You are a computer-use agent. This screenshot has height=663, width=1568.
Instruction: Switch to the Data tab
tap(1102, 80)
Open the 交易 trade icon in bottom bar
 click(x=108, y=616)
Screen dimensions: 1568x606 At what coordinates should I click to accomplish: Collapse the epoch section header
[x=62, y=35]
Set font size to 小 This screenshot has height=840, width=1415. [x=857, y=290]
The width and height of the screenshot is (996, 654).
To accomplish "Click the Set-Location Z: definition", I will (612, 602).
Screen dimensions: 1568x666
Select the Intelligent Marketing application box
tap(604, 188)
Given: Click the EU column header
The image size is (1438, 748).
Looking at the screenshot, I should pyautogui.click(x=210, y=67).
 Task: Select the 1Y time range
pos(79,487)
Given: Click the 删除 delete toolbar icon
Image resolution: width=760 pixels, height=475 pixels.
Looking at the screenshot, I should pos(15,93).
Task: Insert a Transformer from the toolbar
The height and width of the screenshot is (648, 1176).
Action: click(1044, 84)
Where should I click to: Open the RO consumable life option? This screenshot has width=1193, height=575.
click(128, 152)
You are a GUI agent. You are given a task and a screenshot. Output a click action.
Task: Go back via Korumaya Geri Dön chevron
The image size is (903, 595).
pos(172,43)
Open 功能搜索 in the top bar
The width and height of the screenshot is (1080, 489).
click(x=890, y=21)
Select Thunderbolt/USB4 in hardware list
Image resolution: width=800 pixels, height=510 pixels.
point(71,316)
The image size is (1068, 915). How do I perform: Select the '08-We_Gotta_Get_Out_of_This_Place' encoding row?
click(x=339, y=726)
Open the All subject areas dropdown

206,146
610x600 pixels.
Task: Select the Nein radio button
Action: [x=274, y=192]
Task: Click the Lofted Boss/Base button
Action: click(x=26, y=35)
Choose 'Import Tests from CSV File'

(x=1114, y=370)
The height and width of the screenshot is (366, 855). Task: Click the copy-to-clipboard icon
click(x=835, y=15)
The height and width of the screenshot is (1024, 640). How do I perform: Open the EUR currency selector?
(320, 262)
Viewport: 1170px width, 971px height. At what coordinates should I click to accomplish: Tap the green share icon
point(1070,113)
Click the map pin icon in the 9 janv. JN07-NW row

..............................

> _Work instruction_:
Starting from the records above, copy each line where the string "agent" is found.

> _Solution for this exercise_:
You are a computer-use agent. This screenshot has height=663, width=1568.
You are a GUI agent. You are given a task and a screenshot. Output a click action.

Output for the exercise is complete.